DH came running as J crumpled to the floor in tears. He stood between us, a barrier between me and my son.
DH hates it when I yell at my child. Really, really, really hates it. And it’s not just because he likes to have a peaceful home. He worries that someday, I might lose control completely and do something that everybody regrets.
It’s a fear that I think every mother shares, that someday, the demands made on our time, our bodies, our sleep, and our personal sacrifices will push us to the point of no return. Andrea Yates is a horrifying tale, but I once read an article written by a mother of 5 who said it’s all the more horrifying because every mother fears she, too, could be capable of such atrocities toward her children. Childless at the time, I wondered if what she said was true. Now I know it is.
DH and I had a long talk last night about anger, and losing control. I assured him that I wouldn’t lose control with my children, not because I’m not capable of it, but because over the last 5 years, I have learned some lessons about mothering, myself, and certain triggers I can avoid.
I have discovered a child won’t die if I let her scream in her crib while I feed myself. Shockingly, she will be calmed sooner and easier if I talk to her in a soothing tone, with my own stomach full, than if I try to calm her with agitated boucing because my own stomach is growling. Food. It’s a drug. I recognize it, and use it.
Also, I have discovered a child won’t die if I let him scream in his own room, in a crib or an infant seat, while I collect and calm myself. Again, the extra screaming is worth it for him to be calmed sooner by a relaxed mother than a mother strung up and agitated.

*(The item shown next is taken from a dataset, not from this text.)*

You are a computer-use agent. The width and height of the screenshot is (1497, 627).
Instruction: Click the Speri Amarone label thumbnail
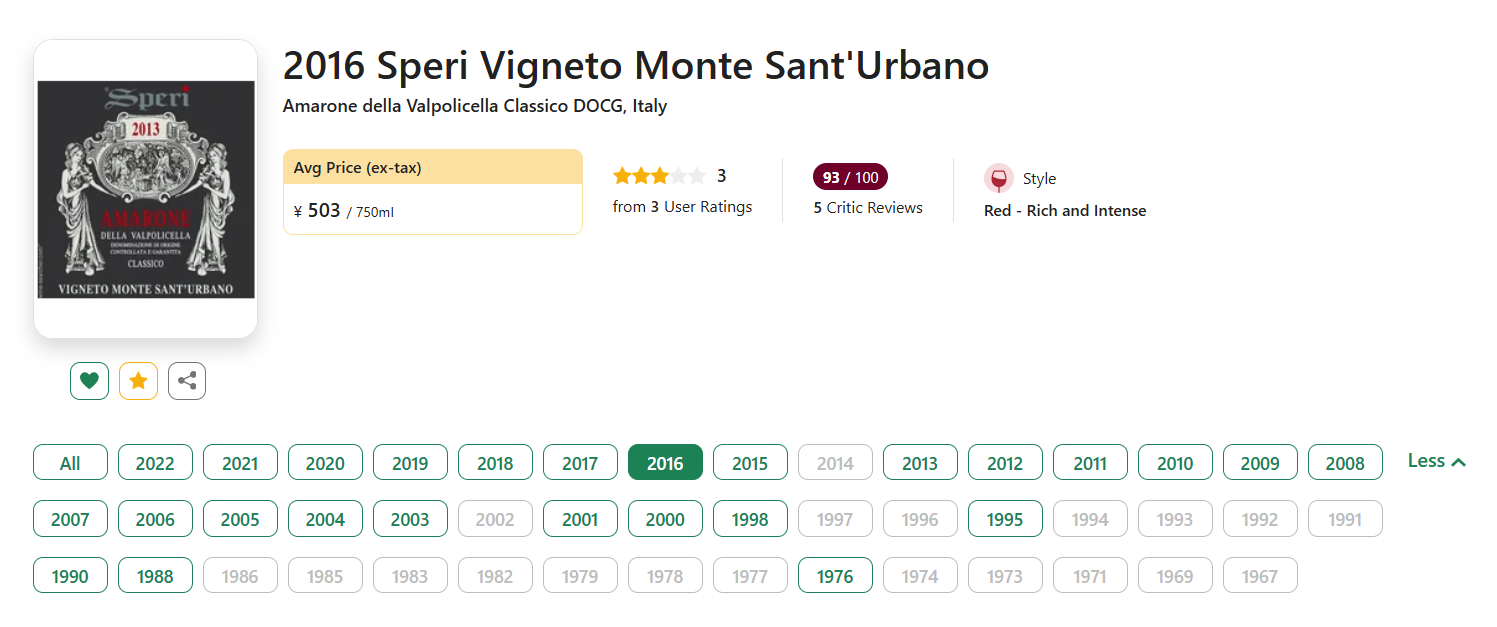146,189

For me, it is vital to identify certain triggers and solve my own problems before I solve my children’s, so I can be a better mother. Last night, I knew I was on the edge of losing it. Instead of leaving my son (or my daughter, for that matter) with DH, I tried to focus on both of them at once, and blew it. I tried to manage everything, and ended up managing nothing.
That’s something else I’ve learned. Don’t try to do it all, or at least not all at once.
As mothers, we hold huge responsibilities to our children, to our husbands, and to our Heavenly Father to keep peace in our homes and raise children along the paths of righteousness. It’s a big job, and we need to do it without losing our cool. Because nobody wants to do something to her children that in the end she would woefully regret.
What are some of your triggers, and what are some things you do to keep yourself in control?